#### ПИСЬМЕННОЕ ЗАДАНИЕ
Воспроизведите полностью и без изменений приведенный ниже текст о Евгении Замятине.

#### ТЕКСТ
☆ ☆ ☆ ☆ ☆ ☆ ☆

Хождение по буквам - стр. 18
В Париже Замятин вчерне дописал наконец начатую им ещё в 1928 году повесть о позднем Риме «Бич Божий», основанную на том же историческом материале, что и трагедия «Аттила», а также сочинил ряд киносценариев, рассказов и очерков о заметных фигурах в русской культуре того времени. Здесь, в Париже, в 1937 году Замятин и умер. «Бич Божий» вышел во Франции через год после его смерти. Роман «Мы» в полном объёме был издан на русском в 1952 году в нью-йоркском «Издательстве имени Чехова». На родине автора роман увидел свет лишь в 1988-м.
Такова формальная биографическая сторона жизни писателя Евгения Замятина. И можно было бы вполне ею удовлетвориться, но что-то не даёт покоя – брезжит сквозь этот занавес иной свет, колышет его дуновение ветров иного мира. Чудится за ним брешь, проход в область символического, того таинственного пространства, которое разум человеческий превозмогает. В чём же символизм судьбы Замятина? В чём её тайна?

☆ ☆ ☆ ☆ ☆ ☆ ☆

#### ПРЕДОСТАВЛЕННЫЕ МАТЕРИАЛЫ
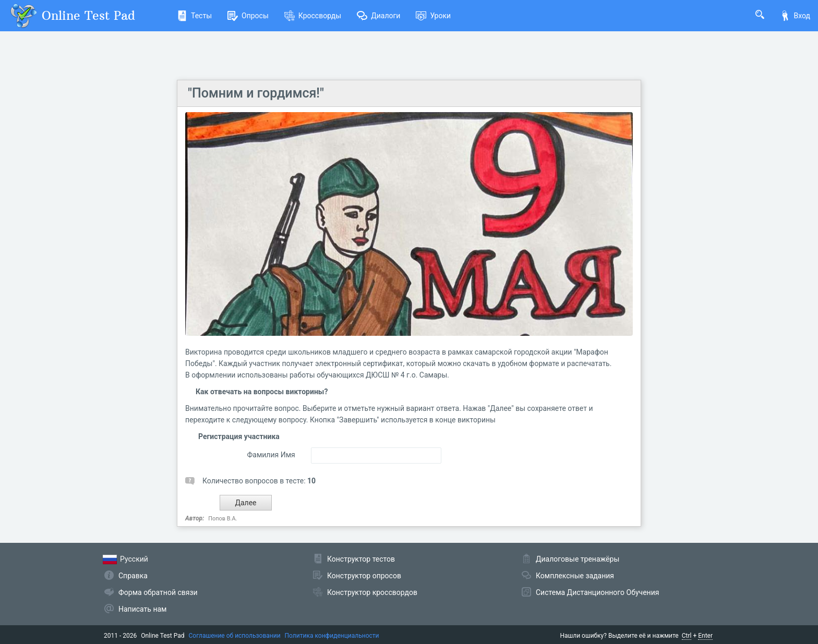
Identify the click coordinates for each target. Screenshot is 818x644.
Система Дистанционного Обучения (597, 592)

☆ ☆ ☆ ☆ ☆ ☆ ☆

#### ПИСЬМЕННЫЙ ОТВЕТ
Хождение по буквам - стр. 18
В Париже Замятин вчерне дописал наконец начатую им ещё в 1928 году повесть о позднем Риме «Бич Божий», основанную на том же историческом материале, что и трагедия «Аттила», а также сочинил ряд киносценариев, рассказов и очерков о заметных фигурах в русской культуре того времени. Здесь, в Париже, в 1937 году Замятин и умер. «Бич Божий» вышел во Франции через год после его смерти. Роман «Мы» в полном объёме был издан на русском в 1952 году в нью-йоркском «Издательстве имени Чехова». На родине автора роман увидел свет лишь в 1988-м.
Такова формальная биографическая сторона жизни писателя Евгения Замятина. И можно было бы вполне ею удовлетвориться, но что-то не даёт покоя – брезжит сквозь этот занавес иной свет, колышет его дуновение ветров иного мира. Чудится за ним брешь, проход в область символического, того таинственного пространства, которое разум человеческий превозмогает. В чём же символизм судьбы Замятина? В чём её тайна?